Letter to the editor: Help for Cathedral’s 13th floor

I have ogival windows in my office, overlooking Fifth Avenue. They are dirty and grimy, but I can still see through them, and the view is nice in any season. I should be thankful.

After all, who cares if a member of the Italian, French or Hispanic languages faculty — or any member of the staff working on the 13th floor of the Cathedral — has been probably breathing harmful dust these many years? Who cares if the paint is peeling off the walls of this faculty member’s departmental premises; if the radiators startles her sometimes with loud bangs; if the carpeted floor is the first thing she looks at when entering  the main office because of the tears in it that may make her trip; if she has to rinse her coffee mug in a bathroom sink and one of the toilets there needs too frequent repairs to be used safely?
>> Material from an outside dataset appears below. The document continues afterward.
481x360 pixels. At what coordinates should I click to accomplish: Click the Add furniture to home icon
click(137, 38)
She should be thankful. She has been given a new laptop every five years; can’t she live and work out of it? Doesn’t she know how to take advantage of the wonderful platform technology provided to her for free?

In any case, she can go to Hillman Library to read in peace; she could beg colleagues on the newly renovated floors of the Cathedral to let her use one of their rooms to hold conferences with prospective students and advisees (we would not want to subject our paying students to ripped carpeting, ruined linoleum tiles, noisy radiators … now, would we?). 
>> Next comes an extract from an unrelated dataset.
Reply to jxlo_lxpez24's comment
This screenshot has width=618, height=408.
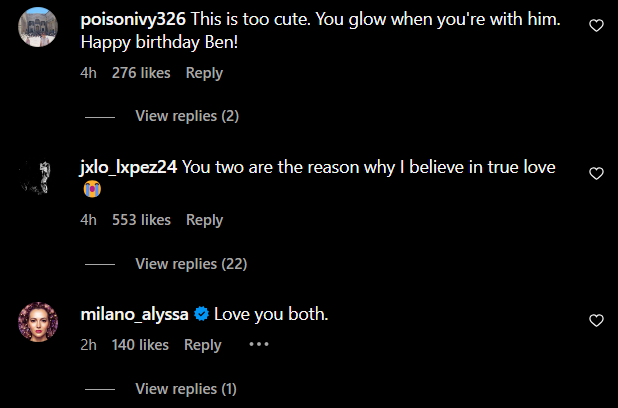tap(204, 220)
Besides, as someone who teaches mostly intangible things and only, perhaps, some observable, quantifiable skills, which she stubbornly insists would serve her students well in their after-college life when — let’s be real — they hardly translate into immediate spendable income, she needs no safe and pleasant physical space to work in!

What is it that she teaches again? Could she remind us? … Ah, language and literature, cultural literacy, skills necessary to truly connect you with the culture of a rather special country, where the traces of almost everything the West has produced over the centuries can be found. … Does not sound all that important, does it?
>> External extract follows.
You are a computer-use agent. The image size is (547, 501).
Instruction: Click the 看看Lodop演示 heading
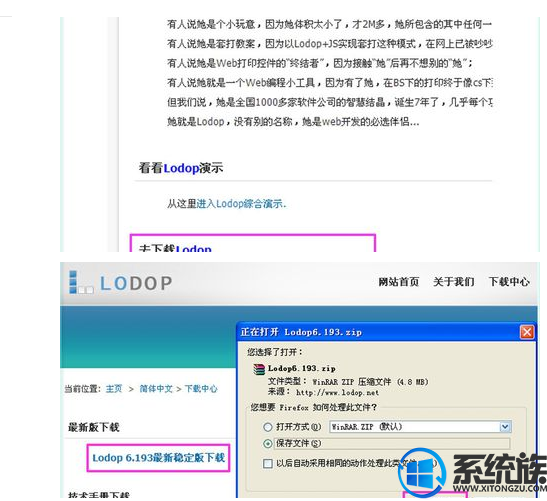pyautogui.click(x=181, y=168)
She and her colleagues should only be happy to have a job and to inhabit such an historic place, the Cathedral of Learning, the centerpiece of the University of Pittsburgh. If renovation of their floor has been forgotten or canceled there must be a very good reason: money must be needed to support some more vitally crucial area of the university and a more worthy category of people. Stop complaining!

I will: I shall retire soon. But, for the sake of my dear colleagues, whose wellbeing is being overlooked or dismissed, I ask you: Is this fair?